Coding agents like Claude Code, Codex, and Warp AI read your shell configuration files (.bashrc, .zshrc, .profile) as part of their normal operation. If your API keys are in those files, every agent session has direct access to them.
Even with the dotenv backend, storing secrets in a dedicated .env file that only export-key references is much better than putting them in .zshrc. Your .env can live outside the project directory (e.g. ~/.secrets.env) where agents have no reason to look. No agent knows the file exists or where to find it. You can also block agents from reading it through their configuration (e.g. .claude/settings.json for Claude Code or .codexrc for Codex).

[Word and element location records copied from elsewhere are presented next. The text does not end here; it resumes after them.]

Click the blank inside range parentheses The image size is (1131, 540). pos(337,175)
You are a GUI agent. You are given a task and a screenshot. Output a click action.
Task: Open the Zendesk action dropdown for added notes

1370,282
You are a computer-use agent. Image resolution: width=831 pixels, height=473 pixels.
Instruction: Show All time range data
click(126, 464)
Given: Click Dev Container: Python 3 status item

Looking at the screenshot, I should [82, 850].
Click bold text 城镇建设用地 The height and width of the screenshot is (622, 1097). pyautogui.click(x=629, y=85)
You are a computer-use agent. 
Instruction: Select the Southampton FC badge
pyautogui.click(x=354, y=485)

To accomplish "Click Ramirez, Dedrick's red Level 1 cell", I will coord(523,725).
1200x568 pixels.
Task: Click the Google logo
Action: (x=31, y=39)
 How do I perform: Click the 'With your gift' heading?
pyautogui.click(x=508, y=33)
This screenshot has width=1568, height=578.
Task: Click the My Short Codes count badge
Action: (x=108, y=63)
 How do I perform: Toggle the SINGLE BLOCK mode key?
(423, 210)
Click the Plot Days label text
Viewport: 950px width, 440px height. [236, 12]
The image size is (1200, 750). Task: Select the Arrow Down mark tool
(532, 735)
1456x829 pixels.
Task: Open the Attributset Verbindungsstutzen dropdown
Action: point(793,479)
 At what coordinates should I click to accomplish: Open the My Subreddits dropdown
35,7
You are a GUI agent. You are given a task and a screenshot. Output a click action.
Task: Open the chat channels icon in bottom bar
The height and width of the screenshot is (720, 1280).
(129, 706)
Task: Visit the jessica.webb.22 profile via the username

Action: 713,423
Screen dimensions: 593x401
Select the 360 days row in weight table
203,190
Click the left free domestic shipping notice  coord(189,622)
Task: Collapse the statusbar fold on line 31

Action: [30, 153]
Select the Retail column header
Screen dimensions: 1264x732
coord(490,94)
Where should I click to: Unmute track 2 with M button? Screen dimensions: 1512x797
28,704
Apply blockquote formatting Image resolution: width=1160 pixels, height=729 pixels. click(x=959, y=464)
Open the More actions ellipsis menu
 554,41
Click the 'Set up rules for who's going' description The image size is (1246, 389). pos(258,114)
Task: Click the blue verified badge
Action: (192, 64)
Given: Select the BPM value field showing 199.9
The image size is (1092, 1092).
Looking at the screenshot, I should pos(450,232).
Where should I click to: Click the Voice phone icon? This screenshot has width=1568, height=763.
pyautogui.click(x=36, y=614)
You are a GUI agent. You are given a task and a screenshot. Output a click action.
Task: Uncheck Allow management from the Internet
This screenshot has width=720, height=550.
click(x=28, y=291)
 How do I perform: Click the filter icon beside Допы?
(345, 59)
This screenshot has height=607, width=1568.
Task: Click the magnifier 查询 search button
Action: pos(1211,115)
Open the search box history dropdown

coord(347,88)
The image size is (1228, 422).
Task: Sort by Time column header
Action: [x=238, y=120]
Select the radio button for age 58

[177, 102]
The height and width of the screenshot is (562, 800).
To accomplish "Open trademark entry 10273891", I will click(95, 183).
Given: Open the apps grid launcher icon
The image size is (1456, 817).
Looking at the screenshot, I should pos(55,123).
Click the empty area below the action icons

Agents will always read .zshrc because it's a standard file in a known location. A custom .env path that only export-key references through its own config is invisible to them by default.
Uses the op CLI. Make sure you have 1Password CLI installed and signed in.
For users without 1Password. Reads plaintext .env files.
Note: Dotenv files store secrets in plaintext. Use 1Password for better security.
Config file at ~/.config/export-key/config.yaml:
backend: 1password
onepassword:
vault: CLI
field: credential
dotenv:
paths: [.env, ~/.secrets.env]| Variable | Description |
|---|---|
EK_BACKEND |
Backend to use (1password, dotenv) |
EK_VAULT |
1Password vault name |
EK_FIELD |
1Password field name |
EK_DOTENV_PATHS |
Colon-separated dotenv file paths |
export-key/
├── cmd/export-key/ # Main entry point
├── internal/
│ ├── backend/ # Backend interface & implementations (1Password, dotenv)
│ ├── cmd/ # CLI commands (cobra)
│ ├── config/ # Configuration loading
│ ├── keyitem/ # Key naming parser (ENV_VAR-project)
│ ├── shell/ # Shell init script generation
│ └── tui/ # Interactive picker (bubbletea)
├── Makefile
└── README.md
MIT License - see LICENSE for details.